Eppure la morte di Ezio mi ha fatto scoprire l’esigenza di farlo sapere e scriverne.
Sarà l’età, mi sono detto, sarà che il passare del tempo ti costringe a ragionamenti sulla fine che non avresti mai fatto a vent’anni.
Le ragioni possono essere tante, in realtà ho sempre considerato Ezio una persona speciale, pieno di difetti, forse un pò cialtrone, ma dotato di un’anima vera e pura, una di quelle che raramente si incontra.
C’è molto amaro in bocca quando un tumore ti porta via da sotto gli occhi in un mese un uomo che conosci da una vita, rimane un senso di vuoto improvviso, di mancanza che fai fatica a comprendere, a rimescolare con il quotidiano.

Era amico di mio padre, di quelli veri.
Era un cacciatore, come mio padre, e amava la natura che ritraeva nel suo lavoro con una precisione incredibile, più di ogni altra cosa.
E’ stato il primo che mi ha messo in mano un fucile, sorridendo, fiducioso che non avrei sbagliato o fatto cazzate.
Era uomo di cucina in compagnia, di vino e grappe e casa sempre piena di amici.
Un uomo vero e all’antica.

Sciur Ezio te me manchet giamò, el bicer de monovitigno l’è dumà per tì.

Neve chimica

Alla fine dopo la tiepida benevolenza di un inverno sbagliato, qualcosa ha riportato il tutto su binari precisi, riallineando l’obiettivo primario.

Farci gelare il culo.

Esiste una simpatica novità nel panorama sozzo dell’aria-padana-che-ci-fotte-i-polmoni.
Si chiama Neve Chimica.
In pratica lo smog ghiaccia e si trasforma in fiocchi farinosi e leggiadri, ci sono zone di Milano e hinterland dove pare di essere a Cortina e tutti a dire che bello nevica!
‘Fanculo mi ricorda l’Eternauta, presente?

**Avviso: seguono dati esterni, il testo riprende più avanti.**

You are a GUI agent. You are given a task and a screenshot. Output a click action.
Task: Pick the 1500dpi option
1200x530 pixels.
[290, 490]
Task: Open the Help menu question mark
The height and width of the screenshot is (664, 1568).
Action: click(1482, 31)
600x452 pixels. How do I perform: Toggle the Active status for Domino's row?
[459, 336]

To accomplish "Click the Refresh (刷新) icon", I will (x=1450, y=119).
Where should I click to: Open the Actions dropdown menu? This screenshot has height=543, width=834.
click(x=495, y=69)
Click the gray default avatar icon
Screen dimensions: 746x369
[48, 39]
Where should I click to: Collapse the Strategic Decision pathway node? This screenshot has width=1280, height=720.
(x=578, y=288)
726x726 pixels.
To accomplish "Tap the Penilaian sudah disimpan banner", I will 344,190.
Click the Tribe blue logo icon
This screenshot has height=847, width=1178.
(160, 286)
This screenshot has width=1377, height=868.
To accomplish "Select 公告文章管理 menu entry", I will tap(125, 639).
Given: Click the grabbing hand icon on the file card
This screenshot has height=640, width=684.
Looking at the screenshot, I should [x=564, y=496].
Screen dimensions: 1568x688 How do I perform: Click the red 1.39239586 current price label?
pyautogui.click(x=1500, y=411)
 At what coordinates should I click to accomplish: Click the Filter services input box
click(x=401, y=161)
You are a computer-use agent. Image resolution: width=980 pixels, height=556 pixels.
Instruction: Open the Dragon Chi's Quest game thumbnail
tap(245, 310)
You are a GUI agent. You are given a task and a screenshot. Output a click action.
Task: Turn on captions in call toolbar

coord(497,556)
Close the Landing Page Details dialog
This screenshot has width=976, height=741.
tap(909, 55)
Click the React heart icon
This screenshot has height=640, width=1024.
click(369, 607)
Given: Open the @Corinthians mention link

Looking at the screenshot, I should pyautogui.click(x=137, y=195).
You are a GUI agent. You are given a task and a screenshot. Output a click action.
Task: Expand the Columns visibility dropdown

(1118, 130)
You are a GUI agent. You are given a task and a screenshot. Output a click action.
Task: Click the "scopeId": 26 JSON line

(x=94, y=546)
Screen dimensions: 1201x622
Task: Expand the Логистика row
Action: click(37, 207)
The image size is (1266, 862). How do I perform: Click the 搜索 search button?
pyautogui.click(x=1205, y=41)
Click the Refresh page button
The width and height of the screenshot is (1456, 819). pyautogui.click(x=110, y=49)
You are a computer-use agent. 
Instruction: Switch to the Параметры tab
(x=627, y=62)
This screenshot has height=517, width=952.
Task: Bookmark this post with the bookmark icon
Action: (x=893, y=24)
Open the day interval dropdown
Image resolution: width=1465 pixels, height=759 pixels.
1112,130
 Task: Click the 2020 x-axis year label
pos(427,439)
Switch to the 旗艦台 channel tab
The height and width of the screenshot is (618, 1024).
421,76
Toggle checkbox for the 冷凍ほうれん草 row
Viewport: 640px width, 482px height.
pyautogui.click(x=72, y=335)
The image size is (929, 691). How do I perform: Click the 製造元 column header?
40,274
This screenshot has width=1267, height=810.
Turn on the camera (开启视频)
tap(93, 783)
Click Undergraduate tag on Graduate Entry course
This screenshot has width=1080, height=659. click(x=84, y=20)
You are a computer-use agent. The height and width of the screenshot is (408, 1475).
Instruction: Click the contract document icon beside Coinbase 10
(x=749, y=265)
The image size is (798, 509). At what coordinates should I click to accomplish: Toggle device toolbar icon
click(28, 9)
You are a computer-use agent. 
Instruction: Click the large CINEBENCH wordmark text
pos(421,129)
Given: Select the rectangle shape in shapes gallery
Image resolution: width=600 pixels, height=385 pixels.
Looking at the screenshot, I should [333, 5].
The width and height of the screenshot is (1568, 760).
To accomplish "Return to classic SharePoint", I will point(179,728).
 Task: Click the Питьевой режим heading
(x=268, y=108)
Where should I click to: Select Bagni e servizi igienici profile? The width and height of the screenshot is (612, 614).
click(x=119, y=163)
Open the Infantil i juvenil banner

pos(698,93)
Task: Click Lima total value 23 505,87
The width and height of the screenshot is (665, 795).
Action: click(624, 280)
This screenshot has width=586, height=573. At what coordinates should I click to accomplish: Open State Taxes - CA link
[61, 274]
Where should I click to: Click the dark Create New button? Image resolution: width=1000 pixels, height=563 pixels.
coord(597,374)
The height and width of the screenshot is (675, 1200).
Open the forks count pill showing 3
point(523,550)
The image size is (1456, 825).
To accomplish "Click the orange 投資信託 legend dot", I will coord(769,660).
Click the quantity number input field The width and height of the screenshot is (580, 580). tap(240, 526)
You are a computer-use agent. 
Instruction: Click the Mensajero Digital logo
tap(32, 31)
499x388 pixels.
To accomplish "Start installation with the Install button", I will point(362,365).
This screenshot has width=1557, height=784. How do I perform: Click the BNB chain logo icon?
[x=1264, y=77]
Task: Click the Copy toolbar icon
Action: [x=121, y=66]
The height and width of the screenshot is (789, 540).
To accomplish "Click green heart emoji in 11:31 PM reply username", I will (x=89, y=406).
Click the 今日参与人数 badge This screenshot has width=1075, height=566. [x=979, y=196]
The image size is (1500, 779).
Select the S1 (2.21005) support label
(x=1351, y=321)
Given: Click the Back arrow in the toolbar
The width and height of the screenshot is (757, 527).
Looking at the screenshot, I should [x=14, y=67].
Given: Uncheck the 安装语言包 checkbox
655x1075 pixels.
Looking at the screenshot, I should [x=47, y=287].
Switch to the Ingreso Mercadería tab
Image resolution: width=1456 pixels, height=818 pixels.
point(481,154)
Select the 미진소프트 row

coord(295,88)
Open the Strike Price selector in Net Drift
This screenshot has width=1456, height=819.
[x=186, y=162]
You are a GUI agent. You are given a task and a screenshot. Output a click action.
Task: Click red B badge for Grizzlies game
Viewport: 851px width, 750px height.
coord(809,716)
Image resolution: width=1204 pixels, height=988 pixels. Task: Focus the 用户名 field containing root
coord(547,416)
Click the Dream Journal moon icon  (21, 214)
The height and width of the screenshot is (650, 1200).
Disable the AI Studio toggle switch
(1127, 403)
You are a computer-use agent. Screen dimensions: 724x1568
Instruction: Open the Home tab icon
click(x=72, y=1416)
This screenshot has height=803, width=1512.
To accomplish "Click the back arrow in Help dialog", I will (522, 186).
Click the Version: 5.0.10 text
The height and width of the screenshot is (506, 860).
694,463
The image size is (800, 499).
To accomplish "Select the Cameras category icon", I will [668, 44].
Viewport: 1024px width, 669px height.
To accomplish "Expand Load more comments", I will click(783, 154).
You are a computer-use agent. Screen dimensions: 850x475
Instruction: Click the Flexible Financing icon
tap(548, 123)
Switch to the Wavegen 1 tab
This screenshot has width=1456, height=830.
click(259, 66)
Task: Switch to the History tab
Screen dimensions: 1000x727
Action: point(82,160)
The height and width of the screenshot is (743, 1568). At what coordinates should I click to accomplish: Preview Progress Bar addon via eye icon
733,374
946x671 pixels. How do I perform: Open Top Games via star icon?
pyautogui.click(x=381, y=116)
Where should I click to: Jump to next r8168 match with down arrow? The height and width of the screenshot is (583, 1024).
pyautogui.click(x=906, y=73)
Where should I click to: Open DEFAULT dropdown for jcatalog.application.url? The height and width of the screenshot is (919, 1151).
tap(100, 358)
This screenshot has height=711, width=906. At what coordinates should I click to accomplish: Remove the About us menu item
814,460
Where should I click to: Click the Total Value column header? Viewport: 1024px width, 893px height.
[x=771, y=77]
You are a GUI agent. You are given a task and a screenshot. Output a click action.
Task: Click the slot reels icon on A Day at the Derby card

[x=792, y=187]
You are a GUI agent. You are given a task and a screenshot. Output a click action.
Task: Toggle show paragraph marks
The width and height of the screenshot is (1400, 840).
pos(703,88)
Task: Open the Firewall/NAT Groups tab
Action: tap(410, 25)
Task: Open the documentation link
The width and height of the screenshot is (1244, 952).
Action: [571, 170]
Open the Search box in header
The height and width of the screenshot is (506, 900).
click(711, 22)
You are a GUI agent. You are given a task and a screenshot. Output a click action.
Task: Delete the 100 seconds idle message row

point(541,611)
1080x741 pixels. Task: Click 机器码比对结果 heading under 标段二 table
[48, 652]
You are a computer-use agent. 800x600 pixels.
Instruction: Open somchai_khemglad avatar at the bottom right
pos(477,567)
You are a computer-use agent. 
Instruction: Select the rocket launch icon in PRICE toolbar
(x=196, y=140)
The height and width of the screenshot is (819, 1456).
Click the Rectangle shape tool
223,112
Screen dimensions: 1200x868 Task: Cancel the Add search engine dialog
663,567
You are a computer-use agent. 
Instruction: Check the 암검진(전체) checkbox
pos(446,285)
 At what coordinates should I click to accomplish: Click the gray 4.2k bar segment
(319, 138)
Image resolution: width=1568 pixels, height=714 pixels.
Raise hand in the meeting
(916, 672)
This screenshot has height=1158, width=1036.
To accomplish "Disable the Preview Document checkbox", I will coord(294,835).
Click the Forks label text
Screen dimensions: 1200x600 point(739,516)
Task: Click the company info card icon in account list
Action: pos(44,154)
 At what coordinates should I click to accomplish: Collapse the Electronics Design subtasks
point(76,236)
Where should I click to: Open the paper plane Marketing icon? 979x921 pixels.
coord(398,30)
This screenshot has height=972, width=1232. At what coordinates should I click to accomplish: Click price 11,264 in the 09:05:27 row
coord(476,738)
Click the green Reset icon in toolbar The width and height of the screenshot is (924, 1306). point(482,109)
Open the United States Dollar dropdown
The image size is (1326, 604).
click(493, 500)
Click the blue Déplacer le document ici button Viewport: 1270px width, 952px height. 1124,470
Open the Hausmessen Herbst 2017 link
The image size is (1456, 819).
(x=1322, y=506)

The wind cries Mary (del perchè non scrivo poesie).

Un vecchio scritto è come un amico che ti viene a trovare in tempi difficili, un amico che conosci a memoria e con cui puoi bere, sbracare e magari cacciare una lacrima senza problemi.
Questo è un pezzo a cui sono affezionato.
Il protagonista anche lui un vecchio amico.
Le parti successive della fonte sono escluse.